Four Kings of Hollywood by Slim Aarons

In the above picture (left to right) Clark Gable, Van Heflin, Gary Cooper and James Stewart enjoy a joke at 1957 New Year’s party held at the Crown Room in Romanoff’s in Beverly Hills. The conspiratorial laugher invited many into the rarified lives of Hollywood’s elite, in the picture Smithsonian magazine termed “a Mount Rushmore of stardom” and the novelist Louis Auchincloss “the very image of American he-men.”

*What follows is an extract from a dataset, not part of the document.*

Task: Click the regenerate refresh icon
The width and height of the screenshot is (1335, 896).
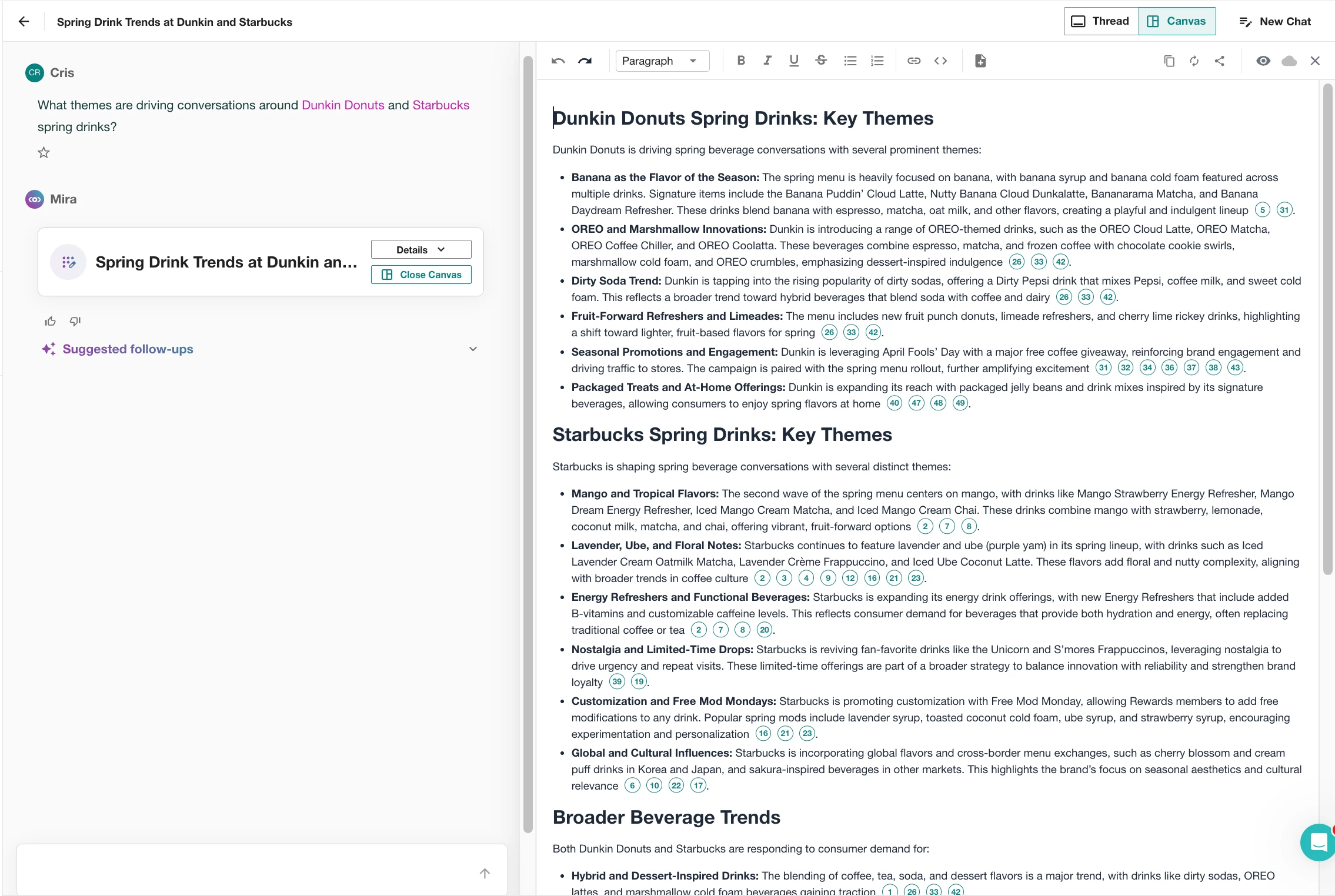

And they were at the dizzying heights of their careers too; Cooper and Heflin had achieved huge successes with Vera Cruz (1954) and Shane (1953). Jimmy Stewart was right in the middle of his stellar corroboration with Alfred Hitchcock and would soon star in Vertigo (1958). As for Gable, although his heydays were over, he had proved himself to be a bankable star throughout the decade.

Why are the men in the picture all laughing?  The photographer Slim Aarons sometimes said he did not know why.  Sometimes he admitted  that they were really laughing at him after Clark Gable teasingly described Mr. Aarons’s deficient acting skills in a small movie part.

Mr. Aarons, the premier chronicler of Hollywood’s glitterati then, enjoyed strong rapport with stars. When Jimmy Stewart was approached by strangers, he would joke, “No, I am Slim Aarons.” While Stewart’s part in 1954’s Rear Window was modeled after Robert Capa, Hitchcock based the apartment on Aarons’s dwelling.